Can you imagine a future with more collaboration and less chaos? Is it possible?
This past summer, Society 2045 had a series of interviews with change makers seeking to improve the way society works.
Society 2045 is a community of people from around the world seeking to co-discover a vision for the year 2045. The goal is to connect with leaders of emerging communities and movements across society and come together to co-create a better future.
Doug is currently working on strategic issues with The Institute for New Economic Thinking. He is also working on the book Garden World Politics.
One of the challenges about our time, due to all the chaos, is that people have almost no imagination of what a better society could look like. Now, to paint a picture of 2045- we are in punctuated equilibrium.
You have an environment that is relatively in quasi-equilibrium like most environments are. Then something happens outside, and everybody in the environment needs to mutate to respond to the changes.

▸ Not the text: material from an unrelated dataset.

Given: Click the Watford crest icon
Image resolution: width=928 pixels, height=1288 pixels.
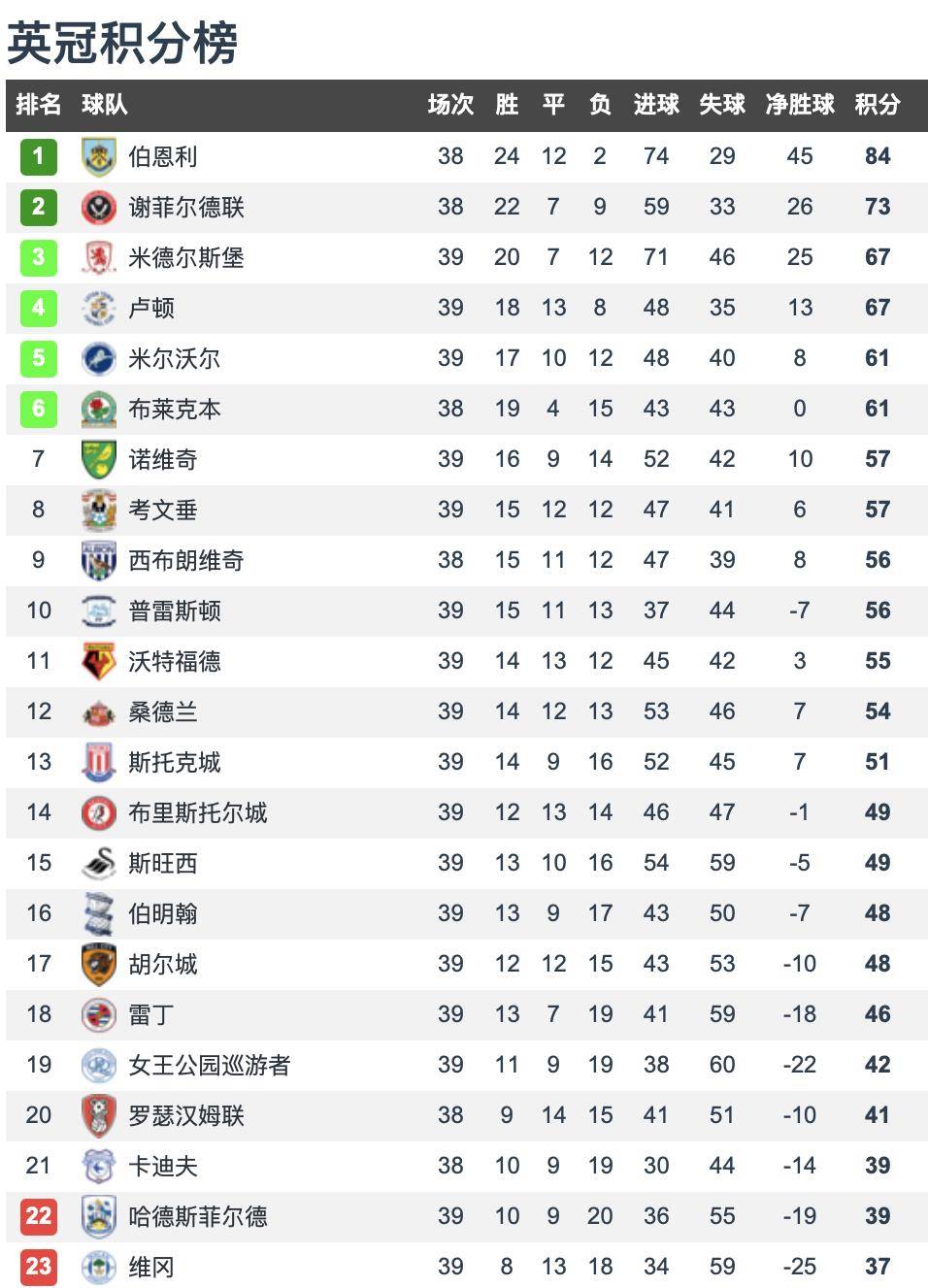Looking at the screenshot, I should [98, 661].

That is where we are, we are going to see a lot of emergencies. It is kind of like where a river breaks into a delta with lots of little streams going in every direction.
We learn as children that you solve problems by breaking them into pieces and working on the wrong parts. Hence the forces that create the problems lie outside those narrow definitions. If you solve several problems at the same time, you might get more leverage.

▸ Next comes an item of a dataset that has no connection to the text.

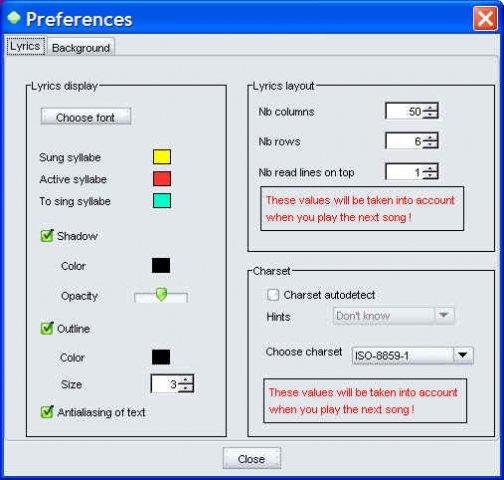Viewport: 504px width, 480px height.
Task: Change the Shadow black color swatch
Action: (161, 265)
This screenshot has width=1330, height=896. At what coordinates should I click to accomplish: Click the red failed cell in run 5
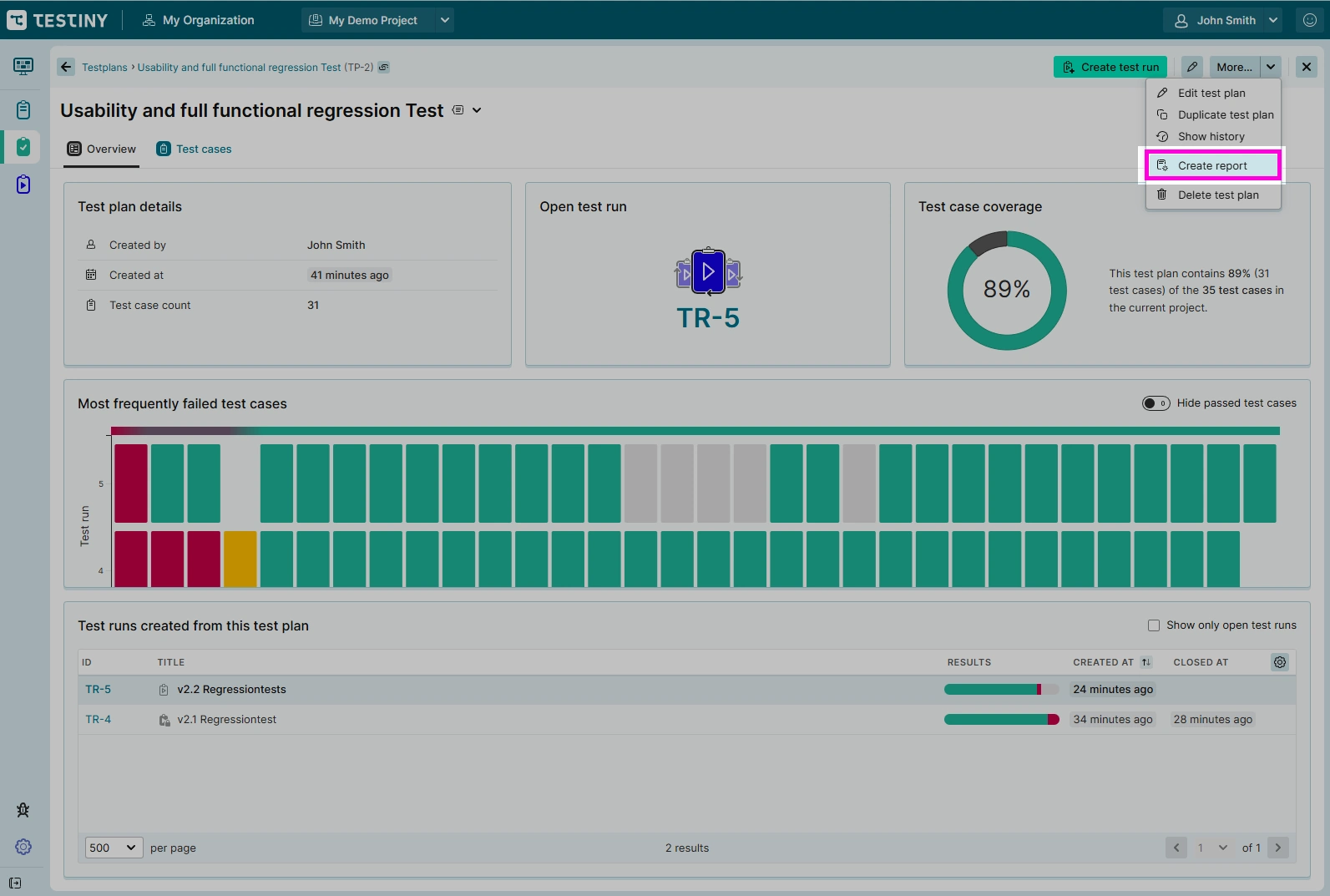[x=131, y=483]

One thinking about the garden world is that you must deal with the fact that we currently have eight billion people on the planet, which is probably going to be different by 2045. We will have to rethink the future in creative new ways, but it is undoubtedly going to be a challenge. Another thing with the garden world is that you cannot leave out technology.

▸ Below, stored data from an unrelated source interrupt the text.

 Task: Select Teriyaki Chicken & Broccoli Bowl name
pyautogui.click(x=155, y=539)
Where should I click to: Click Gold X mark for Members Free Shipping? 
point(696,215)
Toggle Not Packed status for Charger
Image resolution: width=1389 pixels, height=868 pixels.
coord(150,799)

The two fundamental problems that are obvious about 2045 are food and habitat. We are going to face increasing temperature with all the consequences of that. Included are the failure of agriculture in many places and the inability of the oceans to produce fish in quantity. It is certainly going to be a problem, especially if we find ourselves unable to produce a lot of electricity.
The future of cities is in danger. They need to be fed. Who is to do that? Agriculture has been subordinated to the city in terms of income and status. That must come apart, and cities will have to exist in harmony with small towns.
Another problem, according to Douglass Carmichael, is the greed of capitalism. The problem with capitalism is that it’s simply a community surplus owned by some and not by others. They get to make political decisions that ought to be peaked on economically.
“Shifting from the capitalist mentality that we are all in will take a complete change in consciousness and the human element.”
People are highly motivated by meeting the community’s real needs. They take pleasure in that pride, giving them status in society. But they often get anxious about getting off the list.
We should be looking at ways to stimulate our imaginations towards creating a world in 2045, that works, is livable, has safer cities, cleaner environments, and people treating each other with more kindness and compassion.
But one serious problem in this regard is that many places in the world, in fact most of them, are not autonomous or have a self-sufficient economy that the garden world calls out for. So, what we need to do is to work on the places where we can and work on the support for the people who are often left out.
“Along with widely distributed technology using the internet, we need widely distributed new form of social welfare to help people.”
If everybody was thinking of persons they know, who are in the worst situation and try and help them and just make that the ethic and the pleasure of living in the evolving world, it would be terrific.
In early human society, people were communities — the idea of the individual did not exist. You cannot have a strong community without strong individuals; you cannot have strong individuals without a strong community. It is not either-or it is both — they go together.
The main idea behind the garden world is about mutual collaboration based on caring, kindness and compassion. All this would translate into less chaos and a better world.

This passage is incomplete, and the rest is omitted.